JB: There are a couple of strands there, I can’t quite remember the exact timeline. I was reading Flusser quite seriously, when he started making an impression in the US context, thinking a lot about the camera as a computer, as well as how the digital camera enabled the informatic digitization of optical inputs. About that time, while directing the graduate program in media studies at Pratt Institute, I was able to lure Matteo Pasquinelli over for a year to teach, and we co-taught a course, where we discussed some of the generalizations of computational capital (we had slightly different terms for it, I can’t quite remember his preferred formulation just now.) We had a really great semester talking to each other, and some of the ideas for The World Computer and for Message were developed during that time as well. For me, the key moment was the Flusserian insight that the camera served as a form of computation, with the pixel assigning a scalar number to every point in the visual field. Flusser saw the camera as thinking extended into matter that produced information from the world via a program that allowed for a selection from a menu of discrete states (fstops, focal lengths, ASAs, etc.) Once you see that cameras and computing are crucially identified —the overdetermination of the visual field and the subsumption of the representational process with the convergence and analogue media and computation—all this programming enters into the composition of consciousness via the other and indeed all sensory inputs. With the convergence of visual field and computational process in the videographic and screen-based visualization, to say nothing of the universality of word-processing and the digitization and algorithmification of language, it is not too much of a stretch to recognize that we were and are in computation,  computation happens to us all the time, it is ambient, and it is our mise-en-scene.

**INFORMATION SUPPLIED:**
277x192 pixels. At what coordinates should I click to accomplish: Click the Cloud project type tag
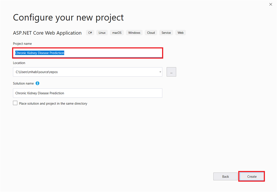(151, 33)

**GIVEN PROBLEM 1:** In the interview, at which institution was JB directing the graduate program in media studies?
**GIVEN PROBLEM 2:** Continue the interview about cameras and computation, picking up right after its final sentence.

**ANSWER 1:** Pratt Institute

**ANSWER 2:**
Computing the whole determination of the visual as numbers by programs was a representational process even though it was a computational process (and, as we will see, a financial process). In short, everything was like photography or cinema, a development of these, as all media enter into computation and computation enters all other possible sensory inputs. With the convergence of the visual-perceptible field and the computational process, to imagine that we were in computation, was to realize that something was happening to us every day, all the time. That these ubiquitous processes were financialized meant that a masculinist imaginary, the various cultural forms associated with racism, sexism, imperialism, and all the rest, were sedimented into computation and had become inherent in the ways in which information functionalizes the social. Therefore, it started to seem necessary to develop a theory in which the informatic and lived corporeality were in some kind of relationship that, while being “productive,” simultaneously was also a facade of ostensible neutrality (“indifference”) that brutally enforced class structure, racialization, global suffering, and imperialism. These domains of social difference, increasingly integrated and enmeshed in the visual and the cultural, were not the result of a natural condition. Historically, industrialization, racial capitalism, the ongoing role of imperialism, the design and development of computation all had common ancestors and, for capital accumulation, common interests. These interests were and remain inherent in how information structures the social. Its “content indifference” is indeed its politics.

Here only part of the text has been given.